Can someone help explain to me what the number of folds are that you specify for hyper parameter optimisation (HPO) in TMVA?
From my understanding (which could well be wrong):
HPO should work with cross validation (CV) implemented internally. The HPO method should choose some set of hyerparameters and perform CV with a given number of folds (n_folds), then take the average figure of merit (FoM) over the n_folds and return that as the ‘score’ for that particular set of hyperparameters, in order to avoid overtraining. If CV wasn’t used here then we could end up tuning our hyper parameters to the particular test/training set we have chosen. The HPO method would then vary the hyper parameters slightly and perform the same process, eventually giving you back the optimised parameters - the ones that give the best averaged FoM.
But in the TMVA implementation, you specify the number of folds, and then you get that number of different values for hyperparameters back. I don’t understand what the NumFolds are that you are setting here, as I thought all the CV should go on behind the scenes?
Thank you for your response.
So if the TMVA HPO implementation doesn’t do nested cross validation, I assume then that it performs it only once.
So, do you mean that it performs cross validation for each choice of hyperparameters? If so, why does it return multiple results?
I double checked the implementation and TMVA performs nested cross validation, it was just a bit hidden so I didn’t realise at first. However, it currently does the HPO part with fixed parameter limits.
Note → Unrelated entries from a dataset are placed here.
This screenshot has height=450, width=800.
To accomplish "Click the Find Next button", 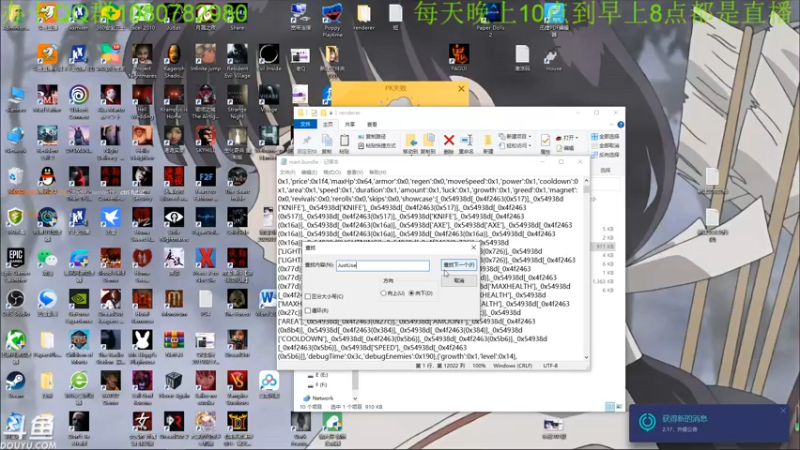I will click(x=458, y=265).
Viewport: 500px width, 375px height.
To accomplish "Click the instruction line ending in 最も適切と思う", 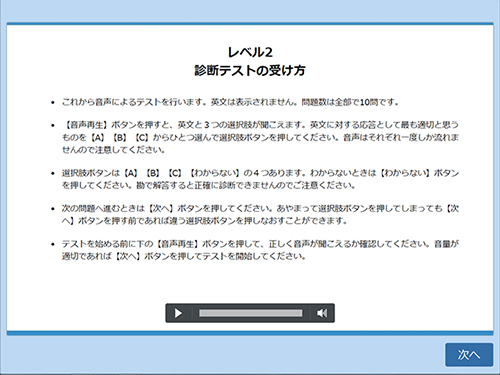I will (x=260, y=125).
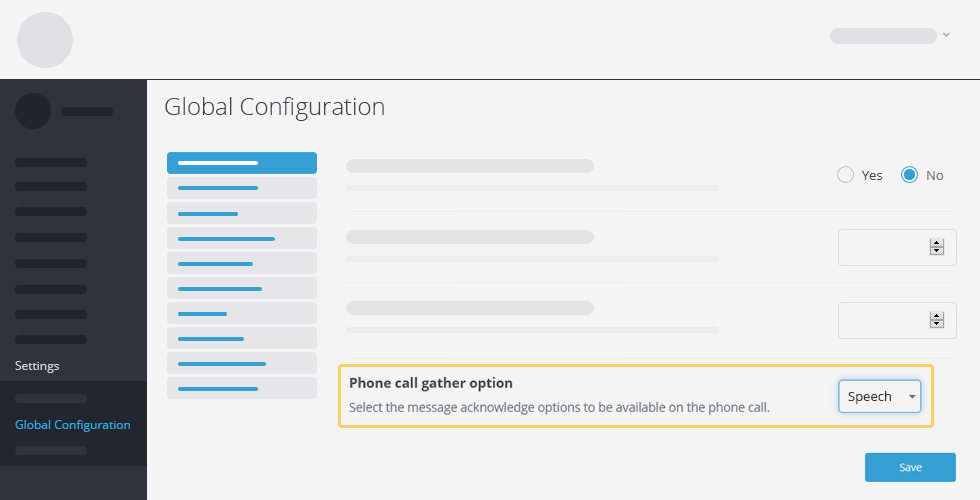Select the second configuration tab in list
The height and width of the screenshot is (500, 980).
242,188
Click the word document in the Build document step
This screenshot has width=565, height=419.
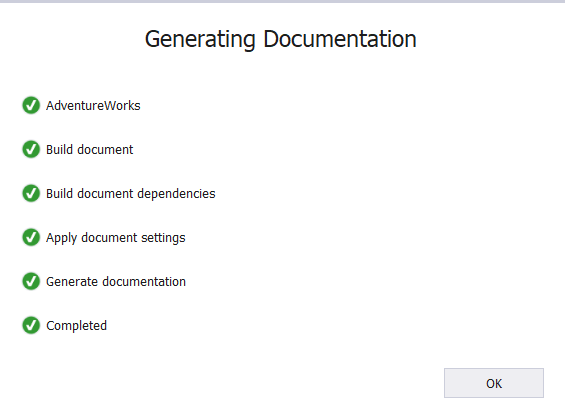(105, 150)
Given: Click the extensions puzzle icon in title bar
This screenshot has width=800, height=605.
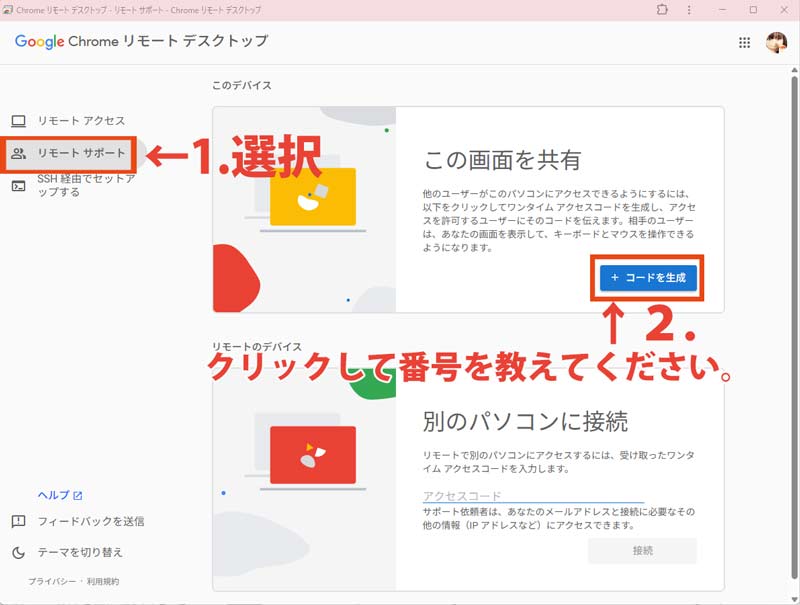Looking at the screenshot, I should [661, 9].
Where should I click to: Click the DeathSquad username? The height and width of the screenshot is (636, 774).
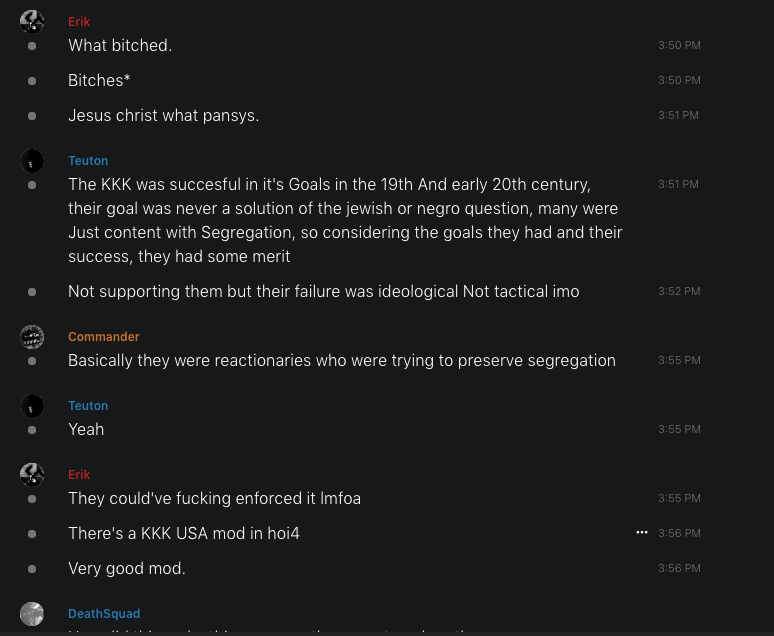tap(104, 613)
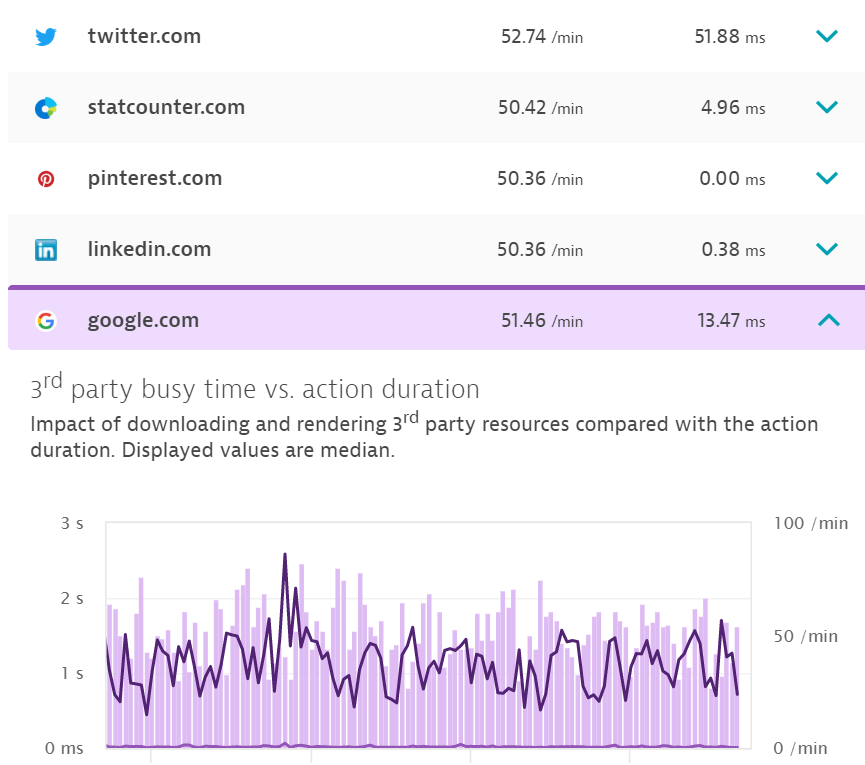Image resolution: width=865 pixels, height=765 pixels.
Task: Click the pinterest.com provider label
Action: (155, 179)
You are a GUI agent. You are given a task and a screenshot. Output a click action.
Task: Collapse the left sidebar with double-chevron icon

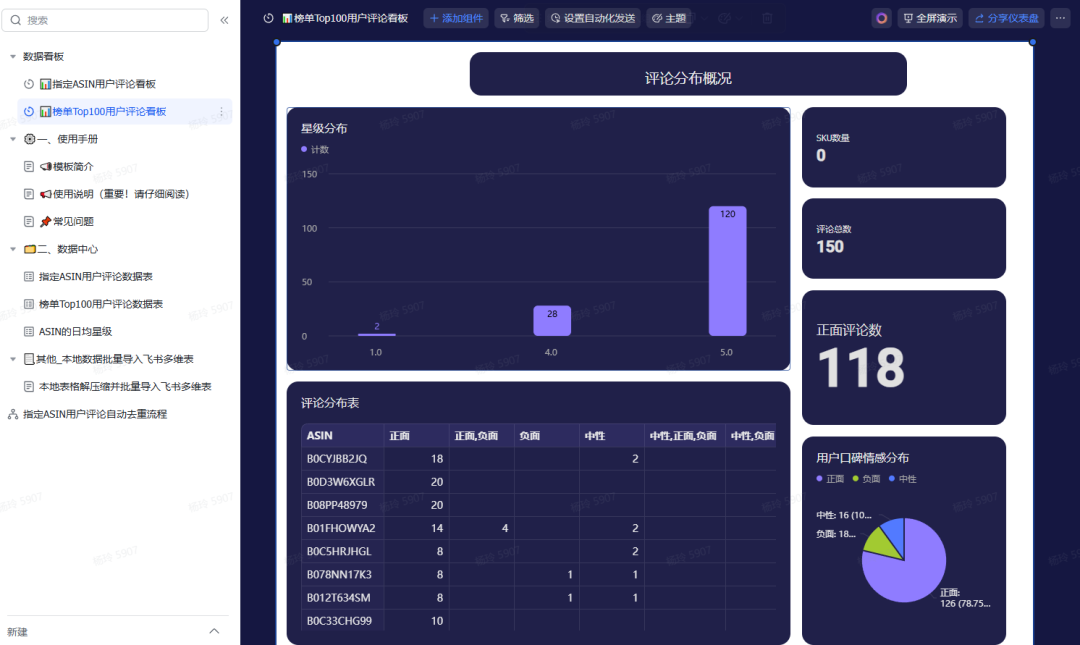pos(224,20)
This investigation also made me remember, it’s on our todo-list to open up the specification so that one can specify the parameter limits.
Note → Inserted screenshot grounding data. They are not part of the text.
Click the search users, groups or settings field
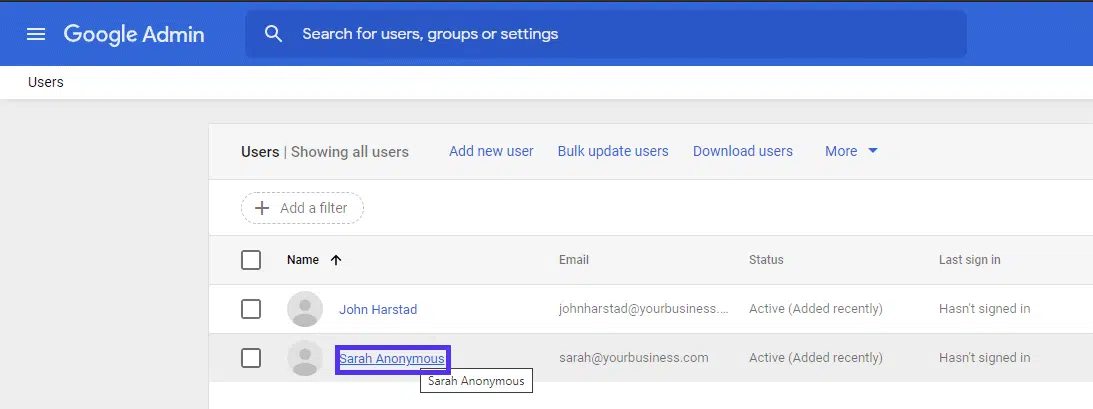The image size is (1093, 409). point(620,34)
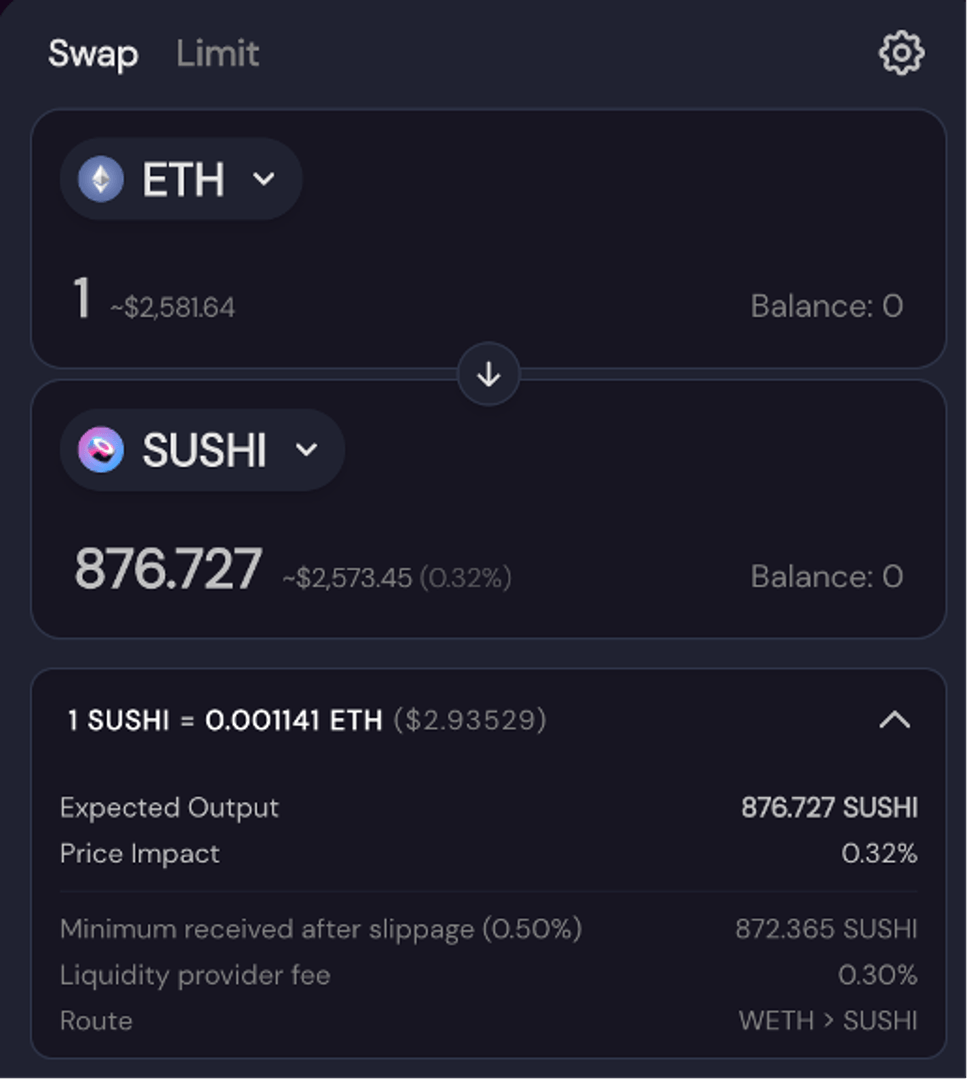Image resolution: width=968 pixels, height=1080 pixels.
Task: Flip tokens with the down-arrow button
Action: coord(488,374)
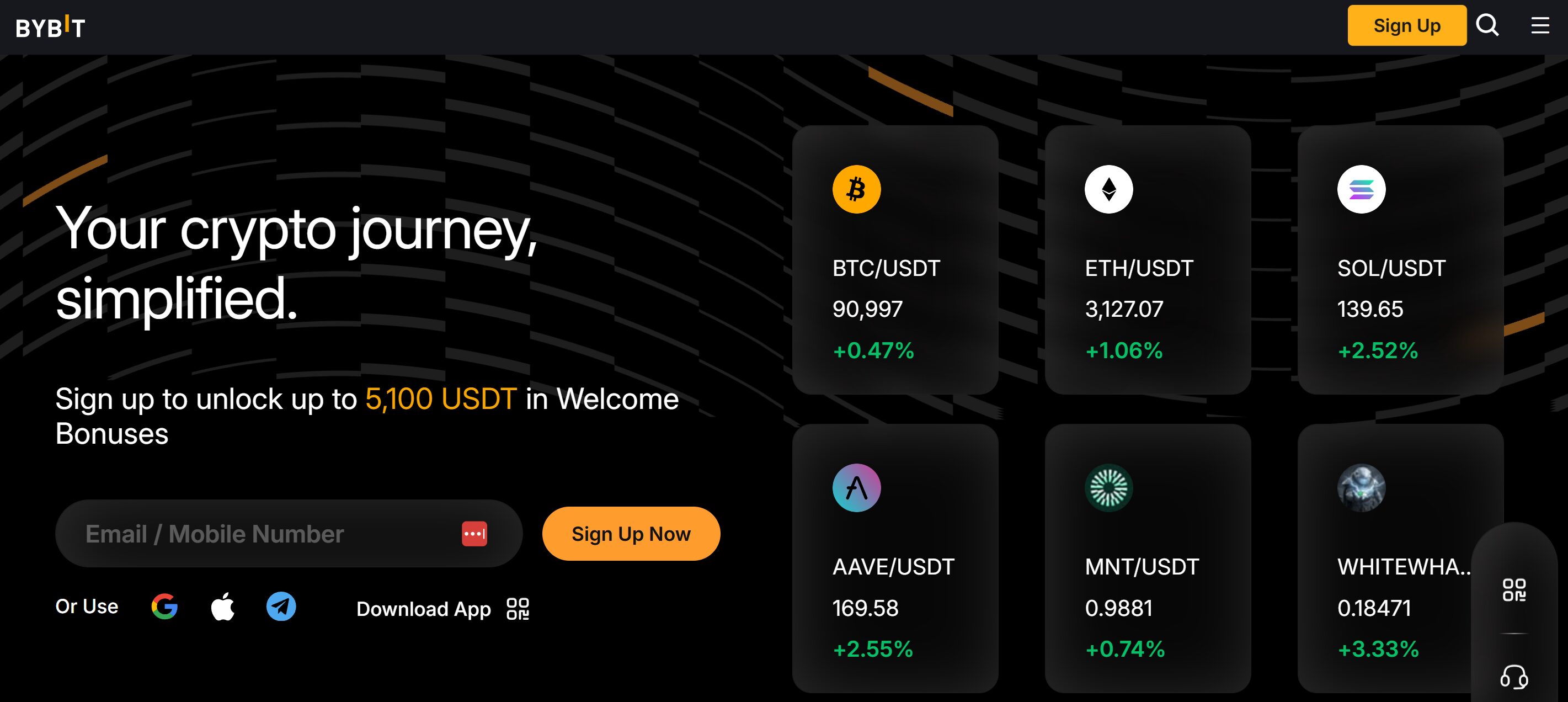Screen dimensions: 1568x702
Task: Sign up using the Google icon
Action: pyautogui.click(x=164, y=607)
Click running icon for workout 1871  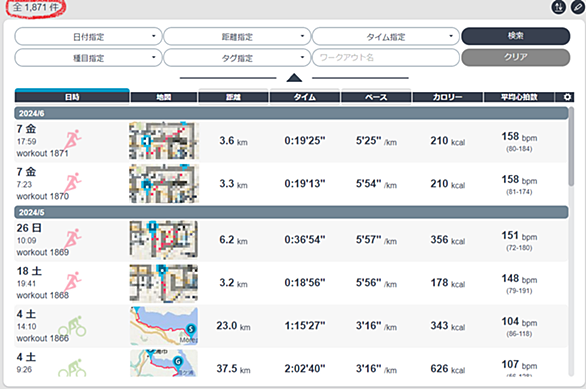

Okay - so I assume then that this NumFolds() option refers to the number of folds in the outer cross validation loop, seeing as that is the number of values for the hyper parameters that I get back.
How then would I change the underlying number of folds (of the inner loop)?
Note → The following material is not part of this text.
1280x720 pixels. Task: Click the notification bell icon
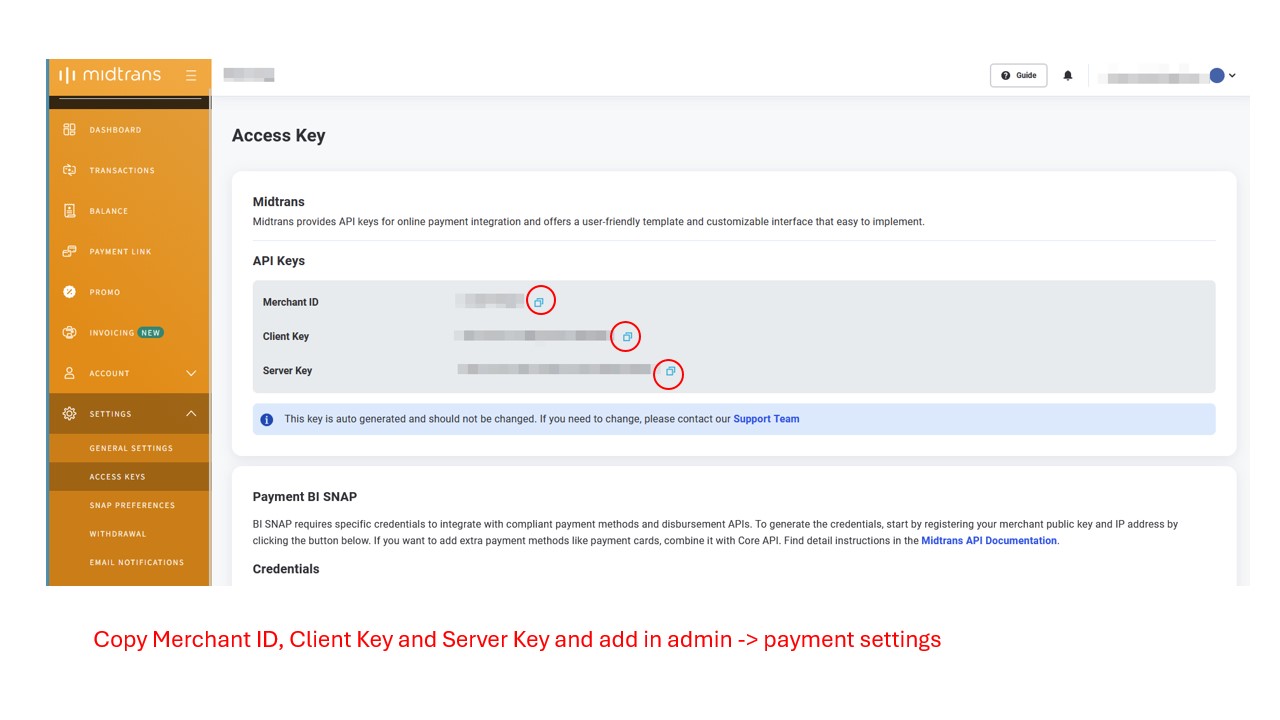(x=1068, y=74)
Hi, currently the default is to do a grid scan of the hyperparameters, but as you cannot, as a user, specify what the search space is currently you cannot control “the number of folds” in the inner loop.
I have one more questions about the figure of merit you can specify for the hyper parameter optimisation to optimise for. Online, I have found mention of ROC Integral and Separation. What does separation refer to: separation between test and training sets? Separation between signal and background? Or something else…
Also is there a way to specify the number of signal and background events to be used without specifying the number for testing and training?
I can only find an options string to go into PrepareTrainingAndTestTree function of the data loader of the kind “nSignal_test=1000:nSignal_train=1000:nBackground_test=1000:nBackground_train=1000”. Swapping to just “nSignal=" doesn’t work, and I don’t understand how specifying the number for testing and training is then compatible with cross validation? Surely the split between the 2 categories just depends on the number of folds in the internal loop?